If an employee is working, but on reduced hours, or for reduced pay, they will not be eligible for this scheme and you will have to continue paying the employee through your payroll and pay their salary subject to the terms of the employment contract you agreed.
New employers since 19 March 2020 can claim under the CJRS if either the TUPE or PAYE Business Succession Rules apply to the change of ownership of the business. Groups of companies that have consolidated their payrolls into a new PAYE scheme after 19 March 2020 can also furlough employees and claim under CJRS.
If an employee is working, but on reduced hours or reduced pay, they will not be eligible for the CJRS.
The reference salary should not include the cost of non-monetary benefits provided to employees, including taxable Benefits in Kind. Benefits provided through salary sacrifice schemes that reduce an employee’s taxable pay should so not be included in the reference salary.
In the majority of cases, it will be in the employees’ interest to accept an offer of furlough as it means that their role would otherwise be made redundant. Employers have a variety of options open to them including reducing their working hours, reducing their pay, short-time working and layoffs and in some cases redundancy. Remember that existing employment rules continue to apply so you must consider whether your actions could lead to a claim for unfair dismissal or discrimination.
Employees can take holiday whilst on furlough and they should be paid as normal.

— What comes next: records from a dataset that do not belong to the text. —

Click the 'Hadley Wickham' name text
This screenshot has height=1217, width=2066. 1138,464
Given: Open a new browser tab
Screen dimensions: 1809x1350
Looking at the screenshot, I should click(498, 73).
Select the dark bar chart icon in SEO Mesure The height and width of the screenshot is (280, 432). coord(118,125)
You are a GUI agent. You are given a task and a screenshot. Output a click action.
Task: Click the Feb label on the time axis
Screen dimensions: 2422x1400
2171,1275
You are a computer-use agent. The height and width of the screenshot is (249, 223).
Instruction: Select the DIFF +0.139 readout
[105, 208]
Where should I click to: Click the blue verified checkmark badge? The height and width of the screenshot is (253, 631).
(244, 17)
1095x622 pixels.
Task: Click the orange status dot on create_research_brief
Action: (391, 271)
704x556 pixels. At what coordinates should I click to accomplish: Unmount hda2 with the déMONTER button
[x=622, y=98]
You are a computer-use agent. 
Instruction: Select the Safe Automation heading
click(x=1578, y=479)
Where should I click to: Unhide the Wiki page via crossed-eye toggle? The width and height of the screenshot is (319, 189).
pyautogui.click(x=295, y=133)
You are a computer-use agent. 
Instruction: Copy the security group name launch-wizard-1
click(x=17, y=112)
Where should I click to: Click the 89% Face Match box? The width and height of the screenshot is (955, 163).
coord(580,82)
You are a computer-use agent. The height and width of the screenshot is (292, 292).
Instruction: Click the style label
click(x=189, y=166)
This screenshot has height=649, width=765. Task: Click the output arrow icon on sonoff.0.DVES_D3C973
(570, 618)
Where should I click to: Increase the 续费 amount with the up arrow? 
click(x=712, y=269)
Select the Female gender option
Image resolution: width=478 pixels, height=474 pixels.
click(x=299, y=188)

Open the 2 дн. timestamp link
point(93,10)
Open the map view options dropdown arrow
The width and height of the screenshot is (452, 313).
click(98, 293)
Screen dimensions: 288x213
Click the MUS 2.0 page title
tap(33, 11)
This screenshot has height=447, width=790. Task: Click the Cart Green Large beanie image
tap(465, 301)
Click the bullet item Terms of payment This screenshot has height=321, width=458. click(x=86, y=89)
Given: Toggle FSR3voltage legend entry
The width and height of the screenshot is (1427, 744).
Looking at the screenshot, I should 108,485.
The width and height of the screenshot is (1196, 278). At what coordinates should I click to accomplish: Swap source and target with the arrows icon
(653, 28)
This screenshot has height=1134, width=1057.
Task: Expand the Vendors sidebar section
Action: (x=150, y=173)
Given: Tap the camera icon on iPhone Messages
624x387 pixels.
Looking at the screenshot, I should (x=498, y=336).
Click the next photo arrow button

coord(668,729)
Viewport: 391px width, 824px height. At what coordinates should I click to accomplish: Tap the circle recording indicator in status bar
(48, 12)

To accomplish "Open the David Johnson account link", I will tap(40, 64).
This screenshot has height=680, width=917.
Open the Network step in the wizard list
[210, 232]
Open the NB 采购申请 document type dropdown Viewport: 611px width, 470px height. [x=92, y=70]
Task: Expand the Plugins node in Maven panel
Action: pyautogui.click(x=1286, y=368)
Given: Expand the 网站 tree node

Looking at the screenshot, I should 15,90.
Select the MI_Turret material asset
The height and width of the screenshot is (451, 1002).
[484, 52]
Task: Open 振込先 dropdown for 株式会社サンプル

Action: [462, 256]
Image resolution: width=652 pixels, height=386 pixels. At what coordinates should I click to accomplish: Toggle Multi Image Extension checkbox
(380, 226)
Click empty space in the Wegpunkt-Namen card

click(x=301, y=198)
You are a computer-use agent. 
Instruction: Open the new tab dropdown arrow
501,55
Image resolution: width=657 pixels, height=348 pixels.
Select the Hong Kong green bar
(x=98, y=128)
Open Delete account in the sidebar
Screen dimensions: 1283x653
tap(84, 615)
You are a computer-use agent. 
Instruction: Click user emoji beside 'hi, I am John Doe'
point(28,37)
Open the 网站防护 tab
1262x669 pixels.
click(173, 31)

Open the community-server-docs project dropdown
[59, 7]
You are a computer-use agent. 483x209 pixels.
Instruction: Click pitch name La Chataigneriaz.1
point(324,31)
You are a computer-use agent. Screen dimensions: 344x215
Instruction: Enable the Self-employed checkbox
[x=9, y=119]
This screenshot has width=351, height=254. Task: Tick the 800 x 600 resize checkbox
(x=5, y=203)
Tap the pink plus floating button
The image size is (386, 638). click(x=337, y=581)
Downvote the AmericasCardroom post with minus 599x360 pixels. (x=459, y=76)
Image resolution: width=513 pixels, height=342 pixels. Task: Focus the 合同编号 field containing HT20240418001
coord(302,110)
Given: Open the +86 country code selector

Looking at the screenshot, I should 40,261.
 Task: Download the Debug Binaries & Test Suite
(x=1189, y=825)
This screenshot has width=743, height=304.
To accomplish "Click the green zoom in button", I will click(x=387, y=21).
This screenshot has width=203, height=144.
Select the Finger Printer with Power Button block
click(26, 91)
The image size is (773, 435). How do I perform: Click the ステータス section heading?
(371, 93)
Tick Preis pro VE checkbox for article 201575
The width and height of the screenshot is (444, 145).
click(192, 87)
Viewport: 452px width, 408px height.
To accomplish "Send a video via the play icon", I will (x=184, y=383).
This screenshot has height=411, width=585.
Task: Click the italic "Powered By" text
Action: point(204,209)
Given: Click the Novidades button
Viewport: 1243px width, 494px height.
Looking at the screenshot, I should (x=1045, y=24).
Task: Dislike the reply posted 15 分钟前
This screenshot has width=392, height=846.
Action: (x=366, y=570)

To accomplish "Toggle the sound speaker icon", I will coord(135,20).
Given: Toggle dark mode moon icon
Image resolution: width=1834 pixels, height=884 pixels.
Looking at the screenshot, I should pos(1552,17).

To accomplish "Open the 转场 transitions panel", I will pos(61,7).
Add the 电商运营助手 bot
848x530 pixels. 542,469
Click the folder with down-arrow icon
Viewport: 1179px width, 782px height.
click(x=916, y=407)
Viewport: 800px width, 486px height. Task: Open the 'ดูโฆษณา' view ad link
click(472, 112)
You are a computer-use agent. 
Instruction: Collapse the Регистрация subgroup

The Working Time Regulations (WTR) obligates employers to pay time taken as annual leave at the normal rate of pay or, where their rate of pay varies, calculated based on the average pay they received in the preceding 12 weeks.
The CJRS guidance confirms you can make a grant for an annual leave furlough day in the same way as any normal working day. This would still be paid at 80 per cent of normal rates (capped at £2,500 per month) as you are in effect ‘topping up’ for those annual leave days by paying the difference between that and their normal pay to your employees
Although furloughed employees are not working, they continue to accrue annual leave, as per the terms of their employment contract.
Where staff are furloughed over a bank holiday period, and they usually take bank holidays as part of their holiday allowance, employers must pay them on top of their furlough for this. If staff usually work bank holidays this does not apply.
The written agreement that the furloughed employee will, under the current terms of the scheme, cease all work must be retained until 30 June 2025 and:
- State the main terms and conditions;
- Be incorporated either expressly or implicitly in the contract of employment; and
- Be either made or confirmed in writing.
It is widely expected that HMRC will audit use of the scheme retrospectively over the coming months and years, with potentially hefty penalties for those found to have acted improperly.
Grants from the various Government schemes to provide support during the Coronavirus outbreak are taxable in the same way as other income. Payments made under the CJRS are considered to be taxable income.
The position had been set out in the various guidance documents for the schemes but has now been underscored by a series of Government amendments to the Finance Bill 2020.